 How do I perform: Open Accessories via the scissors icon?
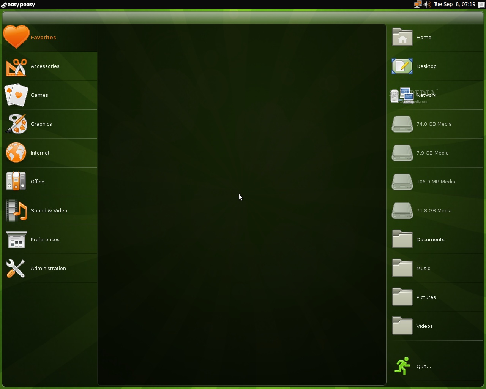(x=16, y=66)
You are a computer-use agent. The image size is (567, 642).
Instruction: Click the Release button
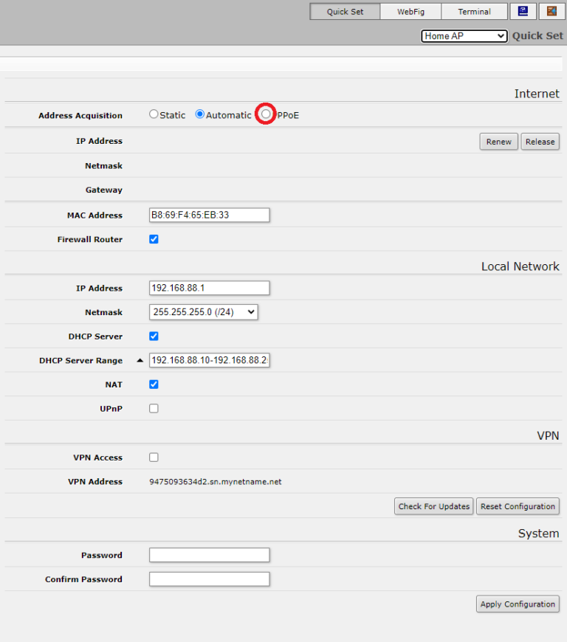[540, 142]
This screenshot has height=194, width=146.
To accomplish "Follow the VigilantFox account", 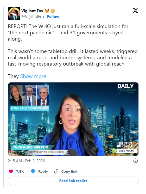I will 53,17.
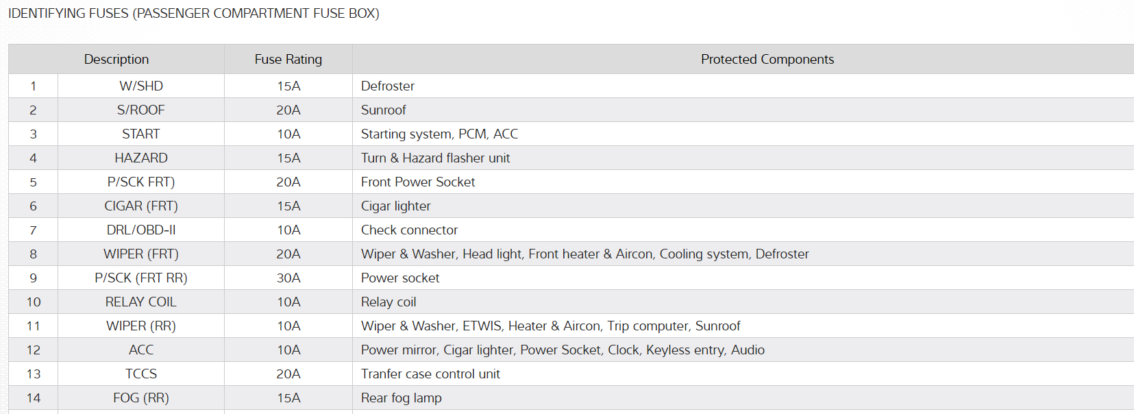Select the W/SHD description cell
This screenshot has height=414, width=1134.
(141, 86)
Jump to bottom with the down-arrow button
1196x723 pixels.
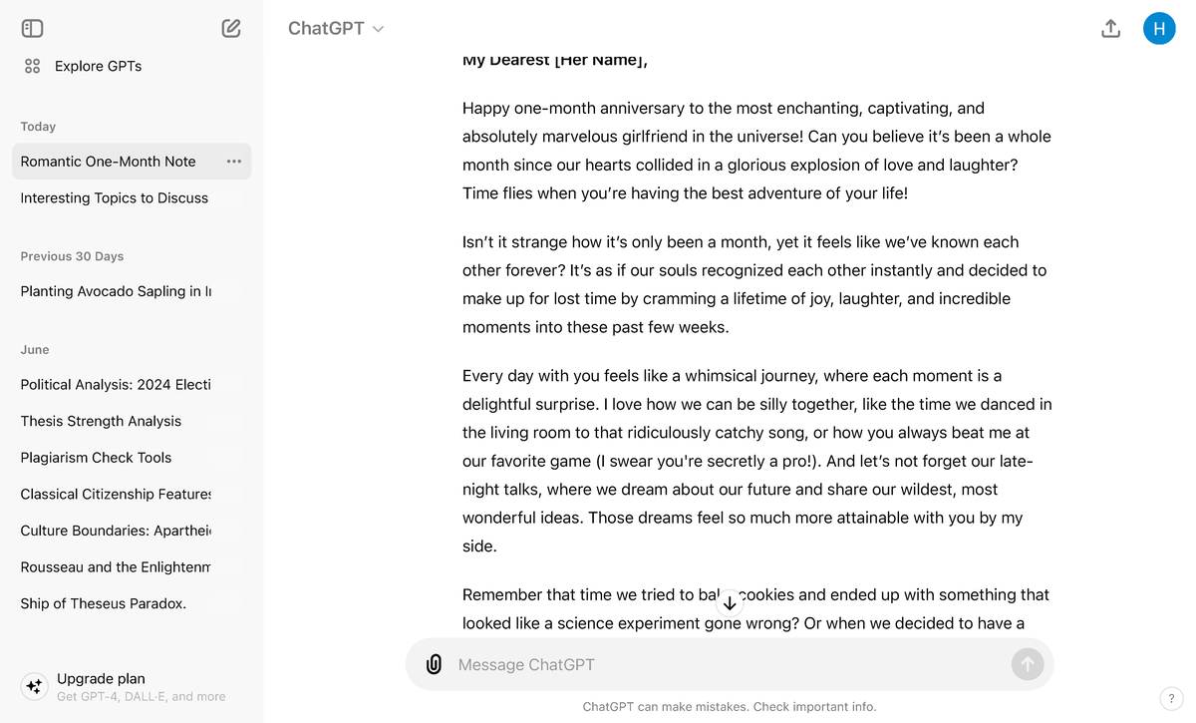point(730,603)

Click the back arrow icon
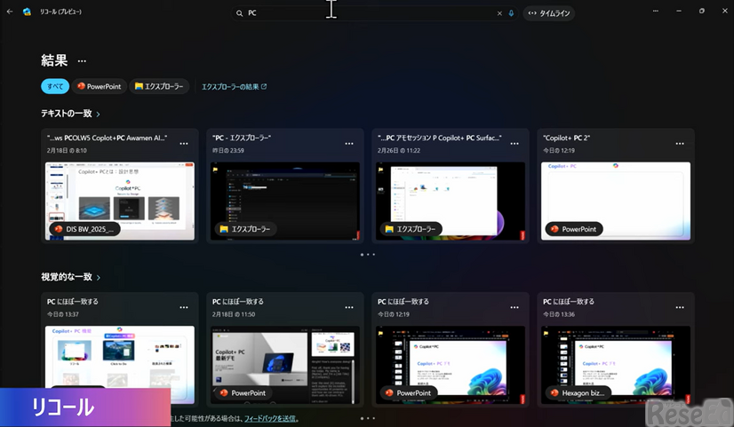coord(10,12)
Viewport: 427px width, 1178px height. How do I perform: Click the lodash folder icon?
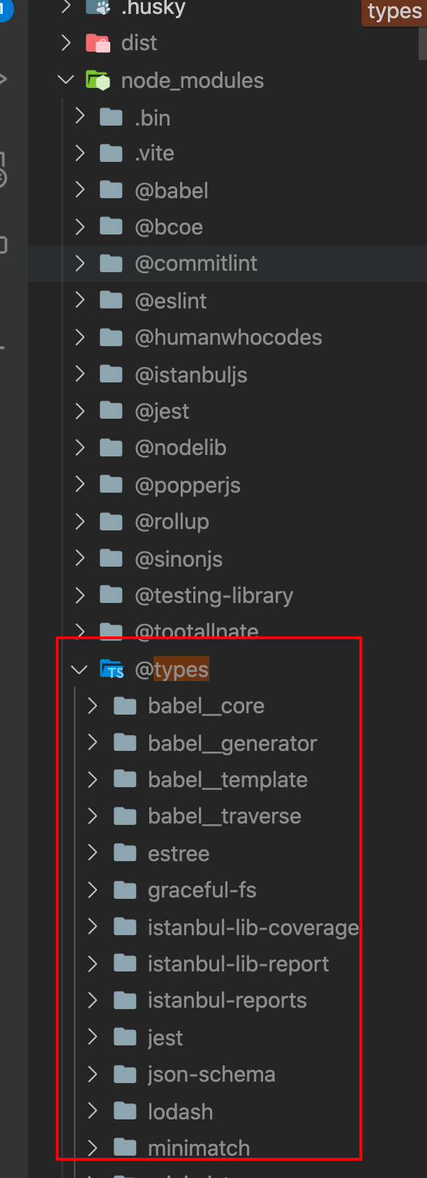[125, 1110]
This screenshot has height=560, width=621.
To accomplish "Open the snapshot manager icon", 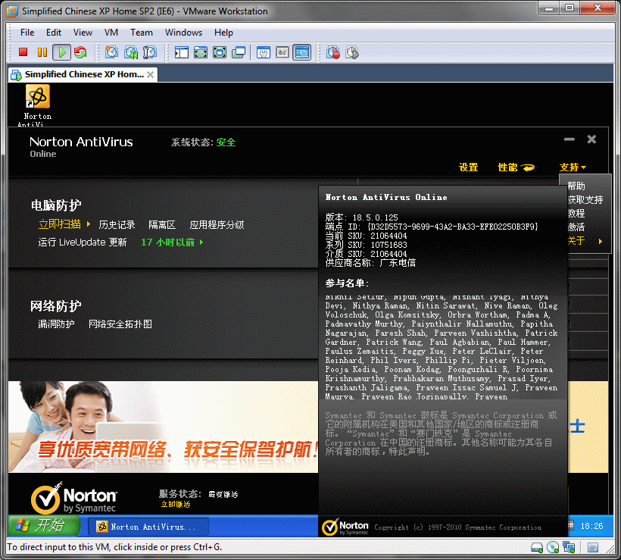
————————
Begin at the first line of the listing and print each line exactly. Stop after the line containing "This screenshot has height=194, width=146.", and omit all pictures.

**EXERCISE RESULT**.
 How do I perform: Open Accessories via the scissors icon?
(x=16, y=66)
You are a computer-use agent. The image size is (567, 642).
Instruction: Click the Release button
[540, 142]
This screenshot has height=194, width=146.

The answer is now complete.